■ Job 1
In the mailing list post about MTU size, what kind of applications will use larger MTUs?

■ Quoted passage
I didn't mean that either. The point is that (1) at lower speed rings the
application needs are also different - these applications are low-speed type
operations  (for instance DSLAMs aggregating users and terminating at OC-3), and
(2) when latency does become an issue for VoIP in those networks, MTU can always
be lowered through negotiation.

For instance, larger  MTUs will be used in high-speed SAN applications where
network capacity is OC-12/48/192+ while smaller MTUs will be used in lower-speed
networks. Systems will choose an MTU depending on their tolerance level, MAC
shouldn't limit it. Systems would know the consequences of their large MTU size
and they will act accordingly. By the time RPR becomes a standard, high speed
networks will be common at a lot of places.

-Pankaj

William Dai wrote:

> Pankja,
>
> Comment on your last statement, Low Bit Rate doen't mean Low Latency.

Dataset records
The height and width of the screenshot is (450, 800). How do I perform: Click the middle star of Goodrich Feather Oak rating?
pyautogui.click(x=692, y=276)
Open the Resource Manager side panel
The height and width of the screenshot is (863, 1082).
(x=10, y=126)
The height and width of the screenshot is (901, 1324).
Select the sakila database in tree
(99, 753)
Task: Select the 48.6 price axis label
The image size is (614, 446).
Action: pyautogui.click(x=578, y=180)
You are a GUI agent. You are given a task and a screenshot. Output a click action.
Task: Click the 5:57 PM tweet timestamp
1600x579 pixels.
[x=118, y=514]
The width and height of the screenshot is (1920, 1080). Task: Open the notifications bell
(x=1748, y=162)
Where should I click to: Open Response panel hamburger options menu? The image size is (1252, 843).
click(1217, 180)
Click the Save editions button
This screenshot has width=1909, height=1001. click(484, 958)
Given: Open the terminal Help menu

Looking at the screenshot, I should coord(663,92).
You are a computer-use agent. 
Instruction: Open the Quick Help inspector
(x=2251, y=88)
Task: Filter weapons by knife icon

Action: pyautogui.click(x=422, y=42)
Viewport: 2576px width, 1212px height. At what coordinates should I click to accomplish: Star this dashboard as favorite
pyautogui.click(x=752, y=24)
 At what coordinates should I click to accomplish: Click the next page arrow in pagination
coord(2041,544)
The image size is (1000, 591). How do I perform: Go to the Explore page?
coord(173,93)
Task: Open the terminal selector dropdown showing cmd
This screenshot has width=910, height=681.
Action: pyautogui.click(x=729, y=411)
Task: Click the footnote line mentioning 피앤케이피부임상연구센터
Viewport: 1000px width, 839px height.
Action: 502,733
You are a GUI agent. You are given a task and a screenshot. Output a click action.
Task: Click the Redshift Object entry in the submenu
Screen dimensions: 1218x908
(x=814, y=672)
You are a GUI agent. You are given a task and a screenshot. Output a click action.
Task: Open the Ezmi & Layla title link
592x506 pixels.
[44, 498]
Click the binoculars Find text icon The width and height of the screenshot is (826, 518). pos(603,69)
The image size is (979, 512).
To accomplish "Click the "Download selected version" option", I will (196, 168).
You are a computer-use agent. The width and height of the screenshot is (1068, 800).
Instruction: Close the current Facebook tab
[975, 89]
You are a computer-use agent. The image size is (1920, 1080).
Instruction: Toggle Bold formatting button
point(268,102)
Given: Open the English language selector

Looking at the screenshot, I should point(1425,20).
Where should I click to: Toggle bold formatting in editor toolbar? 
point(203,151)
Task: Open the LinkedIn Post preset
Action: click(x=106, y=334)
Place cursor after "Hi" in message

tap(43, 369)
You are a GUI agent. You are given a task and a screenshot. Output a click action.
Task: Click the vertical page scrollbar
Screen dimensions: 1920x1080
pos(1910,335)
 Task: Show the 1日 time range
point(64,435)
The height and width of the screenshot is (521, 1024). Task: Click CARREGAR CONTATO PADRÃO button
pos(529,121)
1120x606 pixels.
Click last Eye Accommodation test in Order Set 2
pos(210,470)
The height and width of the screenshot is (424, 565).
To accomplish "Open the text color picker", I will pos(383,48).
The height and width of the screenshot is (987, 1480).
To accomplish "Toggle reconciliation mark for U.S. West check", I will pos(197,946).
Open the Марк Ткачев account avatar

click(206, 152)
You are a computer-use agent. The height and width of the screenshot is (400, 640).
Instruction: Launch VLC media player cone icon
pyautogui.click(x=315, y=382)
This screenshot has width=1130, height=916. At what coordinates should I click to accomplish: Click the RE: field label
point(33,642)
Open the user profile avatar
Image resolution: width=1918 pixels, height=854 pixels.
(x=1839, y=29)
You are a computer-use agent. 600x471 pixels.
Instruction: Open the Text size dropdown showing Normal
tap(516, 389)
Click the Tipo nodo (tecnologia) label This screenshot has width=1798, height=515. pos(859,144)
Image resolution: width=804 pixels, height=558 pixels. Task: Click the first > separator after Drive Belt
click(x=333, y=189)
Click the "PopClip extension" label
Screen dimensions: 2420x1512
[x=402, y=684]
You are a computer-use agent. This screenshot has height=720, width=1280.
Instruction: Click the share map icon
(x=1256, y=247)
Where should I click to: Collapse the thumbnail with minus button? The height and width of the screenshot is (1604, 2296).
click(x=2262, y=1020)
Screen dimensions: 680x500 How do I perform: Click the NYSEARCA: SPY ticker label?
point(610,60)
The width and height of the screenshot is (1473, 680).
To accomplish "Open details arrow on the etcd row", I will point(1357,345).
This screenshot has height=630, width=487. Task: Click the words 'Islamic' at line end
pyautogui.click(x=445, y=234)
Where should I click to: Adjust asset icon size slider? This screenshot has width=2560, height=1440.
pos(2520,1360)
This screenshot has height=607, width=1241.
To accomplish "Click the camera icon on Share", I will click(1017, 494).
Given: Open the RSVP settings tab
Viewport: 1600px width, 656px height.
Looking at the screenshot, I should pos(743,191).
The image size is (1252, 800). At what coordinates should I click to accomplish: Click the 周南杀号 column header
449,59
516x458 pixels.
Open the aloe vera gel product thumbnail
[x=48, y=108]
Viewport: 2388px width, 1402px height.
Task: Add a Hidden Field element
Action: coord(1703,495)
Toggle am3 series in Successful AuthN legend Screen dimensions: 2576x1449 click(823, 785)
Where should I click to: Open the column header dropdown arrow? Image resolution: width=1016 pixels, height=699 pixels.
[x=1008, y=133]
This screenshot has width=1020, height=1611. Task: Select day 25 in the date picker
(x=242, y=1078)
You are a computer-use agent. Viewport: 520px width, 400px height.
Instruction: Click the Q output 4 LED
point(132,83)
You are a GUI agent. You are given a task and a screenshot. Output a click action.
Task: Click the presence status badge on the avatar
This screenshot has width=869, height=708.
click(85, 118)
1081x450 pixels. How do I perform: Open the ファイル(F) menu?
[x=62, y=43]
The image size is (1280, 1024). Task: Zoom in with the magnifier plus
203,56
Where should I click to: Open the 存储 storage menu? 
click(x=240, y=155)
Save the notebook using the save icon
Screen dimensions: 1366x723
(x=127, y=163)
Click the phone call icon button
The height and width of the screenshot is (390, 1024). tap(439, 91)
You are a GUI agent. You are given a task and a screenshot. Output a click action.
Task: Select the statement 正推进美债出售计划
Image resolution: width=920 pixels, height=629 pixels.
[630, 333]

■ Job 2
How many lines in the records contain the word "after"? Reply with the number only.

■ Task result 1
High-speed SAN applications, where network capacity is OC-12/48/192+.

■ Task result 2
2